DOCUMENT »
Per Clause (Beta)
Introduction
Pattern matching produces a virtual match table, and the ACCUM clause acts like a FOREACH loop, executing the clause’s statement once for each row of the match table.
Patterns are paths in the graphs, and each row in the match table is a distinct path. However, paths may share some vertices or edges. Some applications do not want to do aggregations per path. Instead, they want to execute the ACCUM clause per distinct group of vertex aliases.
For example, consider the following query which counts the number of paths in a simple 2-hop pattern:
SumAccum<int> @@cnt;
S = SELECT t
FROM S:s - (E1:edge1) - M:m -(E2:edge2) - T:t
ACCUM @@cnt += 1;
Suppose the query produces the following match table.

RAW DATA »
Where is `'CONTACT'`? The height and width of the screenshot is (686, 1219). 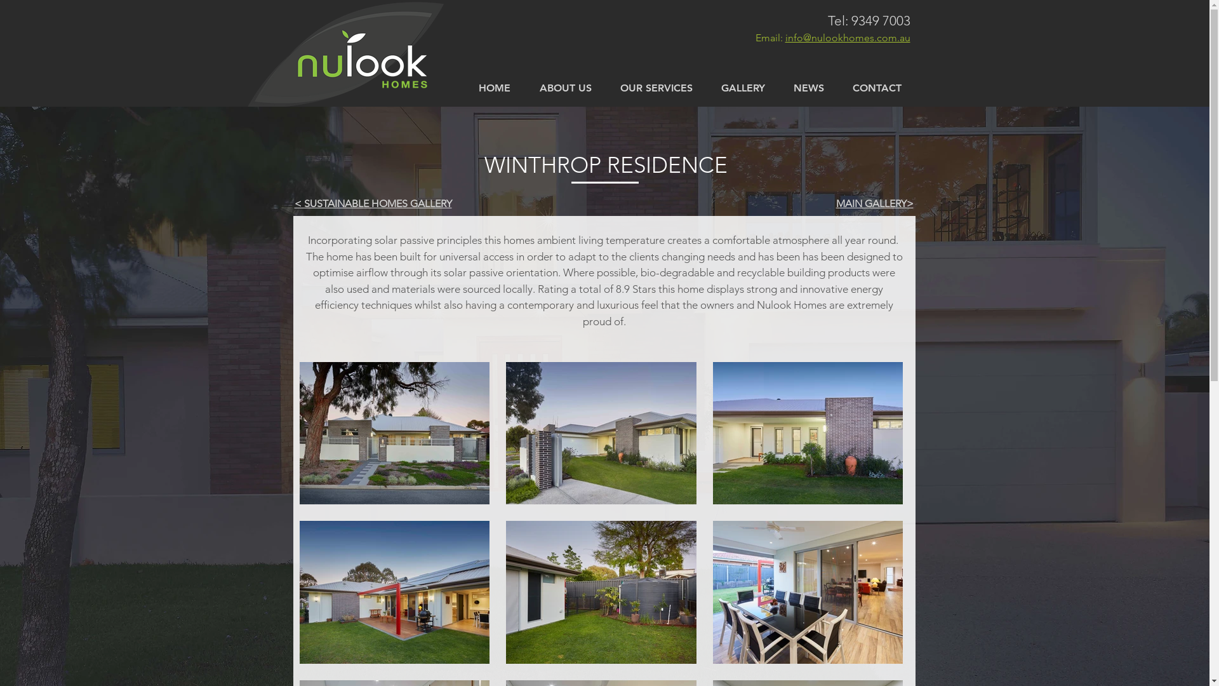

OBJECTIVES »
1 – Sum up the Per Clause page above in two sentences.
2 – Turn the paragraph of the Per Clause page that begins "Patterns are paths in the graphs" into a short bulleted list that keeps its main facts.
3 – Extend the Per Clause page, picking up right after its last sentence.

ANSWERS FOR THE EXERCISE »
1 – Pattern matching creates a virtual match table, and the ACCUM clause works like a FOREACH loop that runs its statement once for each row, where each row is a distinct path. Because paths can share vertices or edges, some applications want the ACCUM clause to run once per distinct group of vertex aliases instead of once per path.

2 –
- Patterns are paths in the graphs.
- Each row in the match table is a distinct path.
- Paths may share some vertices or edges.
- Some applications don't want aggregation per path.
- Instead, they want the ACCUM clause to run per distinct group of vertex aliases.

3 –
(s, edge1, m , edge2, t)//match table schema
v1, e1, v3, e2, v2 //match 1
v1, e3, v4, e4, v2 //match 2
v5, e5, v6, e6, v7 //match 3
v8, e7, v9, e8, v7 //match 4
By default, the ACCUM clause will execute the @@cnt += 1
statement 4 times, for each row in the match table. The result will be @@cnt = 4
.
For the same query, what if the user wants to
-
count the number of distinct path endings in the match table? For this case, we would want to iterate on the alias
t
. -
count the number of distinct (start, end) pairs in the match table? For that case, we would want to iterate on distinct pairs of the aliases
(s, t)
.
To provide users with this added flexibility and finer control over ACCUM iteration, TigerGraph 3.0 adds the PER clause to pattern matching (V2) syntax.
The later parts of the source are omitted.